For more precise dating, other methods are needed. Until the museum decides to do so, the slippers are waiting in the depot in Amsterdam-Noord. Meanwhile, Tienhooven also contacted curator Inge Specht of the Shoe Museum in Waalwijk. She arrived at the same rough dating, but also pointed to another phenomenon: in the nineteenth century people much more often hid shoes under the floor.
Familiar phenomenon
Especially in England, hiding shoes appears to be a familiar phenomenon. There are even regular scientific conferences devoted to concealed shoes . Theo Tienhooven: “The hidden shoes would offer magical protection against evil spirits and other disasters. Sometimes it was residents who wanted to exorcise something in this way, sometimes it was construction workers who left shoes behind, because they were afraid that their work would disturb the spirits in the house.”

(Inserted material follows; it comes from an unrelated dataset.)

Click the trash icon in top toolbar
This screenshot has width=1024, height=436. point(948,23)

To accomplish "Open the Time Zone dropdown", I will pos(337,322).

The curator says he is actually ‘too sober’ for these kinds of subjects, but finds the theory intriguing. The hidden shoes are often found near the fireplace, just like in the museum, often accompanied by, for example, a piece of cloth or a cat’s skull. The latter was not the case in the clandestine church. But Tienhooven no longer believes that the shoes were left under the floor completely by chance.
That is because in other places in the Netherlands shoes regularly come out from under old planks. Inge Specht keeps a list of them. In Amerongen Castle, for example, a children’s shoe once came out from under the floor, along with a piece of cloth, a cat’s skull and a brush. In the Groningen station building, workers found a brick-built clog and a whole and a half men’s shoe in a Tilburg house.
Curator Tienhooven keeps his doubts and questions. “Suppose it’s about scaring off ghosts, then that doesn’t seem very common to me for a pastor who lived in that room at the time. But perhaps the shoes were not tucked under the floor by construction workers until later, when the church became a museum at the end of the nineteenth century, or when gas pipes were laid. And maybe they turn out to be much older than we think; then the story is different. Until we have an exact date, it remains conjecture.”